How long will this market continued to be affected by the European debt and banking crisis? Who knows for sure, but the answer is probably too long unfortunately. Finding a suitable trading candidate in this market may take a little more time to research.
If you only use technical analysis when choosing your trades, you might want to do some fundamental research as well before you enter any new positions. A nice non-bearish trend can be disrupted with some unexpected, perceived bad news that can drive shares lower.
A stock whose company has solid fundamentals may not be immune to a drop in price, but it may help the stock eventually recover a little quicker than a company with poor fundamentals.
EOG Resources Inc. (NYSE:EOG) looks like a great candidate for a covered-call (buy-write) trade this week. EOG is one of the largest independent oil and natural gas companies in the United States, with reserves in the U.S., Canada, Trinidad, the United Kingdom and China.
The company looks solid financially with increasing revenue growth, expanding profit margins and a nice growth in net income. And this week, TheStreet Ratings upgraded the stock, while UBS research analysts raised their EPS estimates on EOG as well.
It’s no wonder, as this company has pretty solid fundamentals.
Since the beginning of October, the stock has gone from below $70 to its current price ($102.36). Just this month, the stock finally got above its 200-day moving average and has basically traded sideways since.

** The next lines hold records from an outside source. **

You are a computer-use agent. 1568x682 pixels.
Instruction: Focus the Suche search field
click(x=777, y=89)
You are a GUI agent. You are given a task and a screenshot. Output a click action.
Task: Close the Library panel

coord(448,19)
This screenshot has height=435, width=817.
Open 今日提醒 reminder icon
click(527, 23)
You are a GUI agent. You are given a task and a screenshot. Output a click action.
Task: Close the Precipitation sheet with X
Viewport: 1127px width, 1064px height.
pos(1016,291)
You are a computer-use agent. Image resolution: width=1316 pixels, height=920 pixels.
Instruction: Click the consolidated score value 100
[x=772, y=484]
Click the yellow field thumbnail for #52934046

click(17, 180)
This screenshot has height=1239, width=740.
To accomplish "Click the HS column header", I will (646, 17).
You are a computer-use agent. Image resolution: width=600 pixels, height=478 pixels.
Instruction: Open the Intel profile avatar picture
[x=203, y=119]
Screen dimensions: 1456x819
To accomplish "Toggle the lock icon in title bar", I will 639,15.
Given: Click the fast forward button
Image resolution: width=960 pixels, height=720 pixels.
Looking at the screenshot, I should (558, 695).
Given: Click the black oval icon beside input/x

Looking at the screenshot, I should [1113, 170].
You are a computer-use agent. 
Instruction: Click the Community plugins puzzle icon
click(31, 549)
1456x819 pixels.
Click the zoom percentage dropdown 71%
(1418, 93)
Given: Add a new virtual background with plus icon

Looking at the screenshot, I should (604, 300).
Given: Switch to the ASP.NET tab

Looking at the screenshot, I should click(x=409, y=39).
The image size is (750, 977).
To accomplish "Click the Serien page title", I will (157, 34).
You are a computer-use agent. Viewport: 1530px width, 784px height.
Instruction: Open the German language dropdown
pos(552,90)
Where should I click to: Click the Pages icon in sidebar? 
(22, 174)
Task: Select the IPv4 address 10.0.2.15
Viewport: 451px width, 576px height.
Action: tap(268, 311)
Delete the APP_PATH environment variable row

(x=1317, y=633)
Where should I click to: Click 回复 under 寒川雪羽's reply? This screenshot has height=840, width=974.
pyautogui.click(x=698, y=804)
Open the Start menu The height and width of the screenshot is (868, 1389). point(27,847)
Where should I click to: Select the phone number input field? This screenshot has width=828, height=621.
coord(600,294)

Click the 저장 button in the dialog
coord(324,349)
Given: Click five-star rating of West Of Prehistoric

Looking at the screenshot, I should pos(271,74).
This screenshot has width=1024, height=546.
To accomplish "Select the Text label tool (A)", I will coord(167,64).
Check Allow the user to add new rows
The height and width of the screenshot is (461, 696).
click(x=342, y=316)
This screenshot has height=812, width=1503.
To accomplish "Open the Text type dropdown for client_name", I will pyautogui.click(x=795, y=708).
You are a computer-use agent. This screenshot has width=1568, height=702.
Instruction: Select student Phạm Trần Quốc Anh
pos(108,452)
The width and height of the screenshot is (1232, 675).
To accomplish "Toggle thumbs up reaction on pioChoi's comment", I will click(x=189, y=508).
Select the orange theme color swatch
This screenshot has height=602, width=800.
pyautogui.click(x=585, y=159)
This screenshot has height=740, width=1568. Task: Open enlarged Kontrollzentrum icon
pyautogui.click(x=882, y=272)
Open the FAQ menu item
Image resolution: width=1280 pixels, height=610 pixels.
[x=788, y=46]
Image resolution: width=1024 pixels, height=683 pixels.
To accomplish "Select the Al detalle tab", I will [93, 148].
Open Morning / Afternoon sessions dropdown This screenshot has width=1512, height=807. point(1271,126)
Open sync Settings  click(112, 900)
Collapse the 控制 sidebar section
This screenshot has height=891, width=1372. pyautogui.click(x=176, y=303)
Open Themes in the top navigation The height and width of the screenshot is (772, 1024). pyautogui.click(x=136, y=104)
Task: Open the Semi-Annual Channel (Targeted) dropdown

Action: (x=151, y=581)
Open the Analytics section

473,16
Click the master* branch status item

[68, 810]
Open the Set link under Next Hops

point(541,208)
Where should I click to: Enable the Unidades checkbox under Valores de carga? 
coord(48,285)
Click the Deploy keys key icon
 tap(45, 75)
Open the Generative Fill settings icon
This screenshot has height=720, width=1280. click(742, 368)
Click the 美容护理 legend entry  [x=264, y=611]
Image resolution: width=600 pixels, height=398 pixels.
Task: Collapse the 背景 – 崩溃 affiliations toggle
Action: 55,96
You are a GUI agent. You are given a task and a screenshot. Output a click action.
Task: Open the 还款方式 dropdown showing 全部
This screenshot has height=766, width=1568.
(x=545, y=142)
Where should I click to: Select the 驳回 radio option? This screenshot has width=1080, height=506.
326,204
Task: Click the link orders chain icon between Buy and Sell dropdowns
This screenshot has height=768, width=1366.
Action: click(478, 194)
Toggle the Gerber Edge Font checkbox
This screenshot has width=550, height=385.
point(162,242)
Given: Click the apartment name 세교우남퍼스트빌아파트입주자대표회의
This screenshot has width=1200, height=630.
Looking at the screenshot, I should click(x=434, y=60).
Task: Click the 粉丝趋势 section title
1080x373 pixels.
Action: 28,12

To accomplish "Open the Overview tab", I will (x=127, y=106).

EOG may continue to trade sideways for sometime before the stock continues to move higher. This occasionally happens after a breakout. The stock has traded much higher than its current price, so expecting the stock to continue to rise eventually is within reason.
Making the EOG Covered Call Trade
Example: Buy 100 shares of EOG @ $102.36 and sell the EOG Dec 105 Call @ $3.95
Cost of the stock: 100 X $102.36 = $10,236 debit
Premium received: 100 X $3.95 = $395 credit
Maximum profit: $659 — that’s $264 ($105 – $102.36 X 100) from the stock and $395 from the premium received if EOG finishes at or above $115 @ December expiration.
Breakeven: If EOG finishes at $98.41 ($102.36 – $3.95) @ December expiration.
Maximum loss: $9,841, which occurs in the unlikely event that EOG goes to $0 @ expiration.
Managing the EOG Covered Call Trade
The main objective for a covered call strategy is for the stock to just rise up to the sold call’s strike price at expiration, which in this case is $105. The stock moves up the maximum amount without being called away, gains are enjoyed on the shares and the sold call expires worthless.
If the stock moves past $105 and looks like it’s going to go much higher, then the call that was previously sold (December 105) can be bought back and a higher strike can be sold against the position to avoid assignment. This will allow the stock to remain in the portfolio and also give the position a chance to increase its return.
The breakeven point on this covered call is close to an area of support for the stock, which is the $98 area.
If the stock drops in price more than was anticipated, it might make sense to close out the entire trade (stock and short call) to avoid further losses.